**Goal of the exercise:** Lay out every line of the items below as a Markdown table with two columns, Row and Line. Number the rows in order and leave out blank lines.
···
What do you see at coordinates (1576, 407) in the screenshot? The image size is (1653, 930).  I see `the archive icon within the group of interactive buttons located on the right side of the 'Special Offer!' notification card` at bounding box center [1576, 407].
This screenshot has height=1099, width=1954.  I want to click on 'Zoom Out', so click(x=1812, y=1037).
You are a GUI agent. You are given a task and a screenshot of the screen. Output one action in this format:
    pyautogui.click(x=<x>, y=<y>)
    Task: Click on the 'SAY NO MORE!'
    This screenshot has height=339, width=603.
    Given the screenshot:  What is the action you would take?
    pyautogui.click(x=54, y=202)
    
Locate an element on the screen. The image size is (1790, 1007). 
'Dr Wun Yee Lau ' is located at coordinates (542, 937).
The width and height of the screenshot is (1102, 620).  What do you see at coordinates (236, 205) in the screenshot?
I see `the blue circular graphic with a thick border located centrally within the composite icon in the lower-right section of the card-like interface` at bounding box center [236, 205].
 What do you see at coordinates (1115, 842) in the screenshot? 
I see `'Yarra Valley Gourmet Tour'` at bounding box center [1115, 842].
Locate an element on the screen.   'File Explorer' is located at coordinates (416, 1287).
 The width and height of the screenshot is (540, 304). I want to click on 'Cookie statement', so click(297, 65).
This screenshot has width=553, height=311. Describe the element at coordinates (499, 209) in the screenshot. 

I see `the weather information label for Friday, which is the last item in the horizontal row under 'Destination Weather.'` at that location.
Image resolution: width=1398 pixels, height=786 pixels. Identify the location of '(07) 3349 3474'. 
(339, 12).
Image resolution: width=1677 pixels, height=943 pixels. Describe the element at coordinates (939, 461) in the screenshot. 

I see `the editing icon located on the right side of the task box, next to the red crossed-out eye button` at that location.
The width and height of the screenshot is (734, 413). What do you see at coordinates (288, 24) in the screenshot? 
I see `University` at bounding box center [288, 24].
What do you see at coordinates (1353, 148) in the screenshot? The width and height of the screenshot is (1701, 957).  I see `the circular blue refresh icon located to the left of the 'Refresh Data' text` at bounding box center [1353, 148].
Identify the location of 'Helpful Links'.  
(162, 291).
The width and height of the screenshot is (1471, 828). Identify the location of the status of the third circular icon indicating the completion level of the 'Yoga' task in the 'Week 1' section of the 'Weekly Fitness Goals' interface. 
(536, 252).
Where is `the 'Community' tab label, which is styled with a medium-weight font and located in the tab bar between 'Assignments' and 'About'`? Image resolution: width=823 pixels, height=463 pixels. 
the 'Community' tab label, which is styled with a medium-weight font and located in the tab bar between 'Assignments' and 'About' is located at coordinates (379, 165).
···
**Exercise response:**
| Row | Line |
|---|---|
| 1 | What do you see at coordinates (1576, 407) in the screenshot? The image size is (1653, 930).  I see `the archive icon within the group of interactive buttons located on the right side of the 'Special Offer!' notification card` at bounding box center [1576, 407]. |
| 2 | This screenshot has height=1099, width=1954.  I want to click on 'Zoom Out', so click(x=1812, y=1037). |
| 3 | You are a GUI agent. You are given a task and a screenshot of the screen. Output one action in this format: |
| 4 |     pyautogui.click(x=<x>, y=<y>) |
| 5 |     Task: Click on the 'SAY NO MORE!' |
| 6 |     This screenshot has height=339, width=603. |
| 7 |     Given the screenshot:  What is the action you would take? |
| 8 |     pyautogui.click(x=54, y=202) |
| 9 | Locate an element on the screen. The image size is (1790, 1007).  |
| 10 | 'Dr Wun Yee Lau ' is located at coordinates (542, 937). |
| 11 | The width and height of the screenshot is (1102, 620).  What do you see at coordinates (236, 205) in the screenshot? |
| 12 | I see `the blue circular graphic with a thick border located centrally within the composite icon in the lower-right section of the card-like interface` at bounding box center [236, 205]. |
| 13 |  What do you see at coordinates (1115, 842) in the screenshot?  |
| 14 | I see `'Yarra Valley Gourmet Tour'` at bounding box center [1115, 842]. |
| 15 | Locate an element on the screen.   'File Explorer' is located at coordinates (416, 1287). |
| 16 |  The width and height of the screenshot is (540, 304). I want to click on 'Cookie statement', so click(297, 65). |
| 17 | This screenshot has width=553, height=311. Describe the element at coordinates (499, 209) in the screenshot.  |
| 18 | I see `the weather information label for Friday, which is the last item in the horizontal row under 'Destination Weather.'` at that location. |
| 19 | Image resolution: width=1398 pixels, height=786 pixels. Identify the location of '(07) 3349 3474'.  |
| 20 | (339, 12). |
| 21 | Image resolution: width=1677 pixels, height=943 pixels. Describe the element at coordinates (939, 461) in the screenshot.  |
| 22 | I see `the editing icon located on the right side of the task box, next to the red crossed-out eye button` at that location. |
| 23 | The width and height of the screenshot is (734, 413). What do you see at coordinates (288, 24) in the screenshot?  |
| 24 | I see `University` at bounding box center [288, 24]. |
| 25 | What do you see at coordinates (1353, 148) in the screenshot? The width and height of the screenshot is (1701, 957).  I see `the circular blue refresh icon located to the left of the 'Refresh Data' text` at bounding box center [1353, 148]. |
| 26 | Identify the location of 'Helpful Links'.   |
| 27 | (162, 291). |
| 28 | The width and height of the screenshot is (1471, 828). Identify the location of the status of the third circular icon indicating the completion level of the 'Yoga' task in the 'Week 1' section of the 'Weekly Fitness Goals' interface.  |
| 29 | (536, 252). |
| 30 | Where is `the 'Community' tab label, which is styled with a medium-weight font and located in the tab bar between 'Assignments' and 'About'`? Image resolution: width=823 pixels, height=463 pixels.  |
| 31 | the 'Community' tab label, which is styled with a medium-weight font and located in the tab bar between 'Assignments' and 'About' is located at coordinates (379, 165). |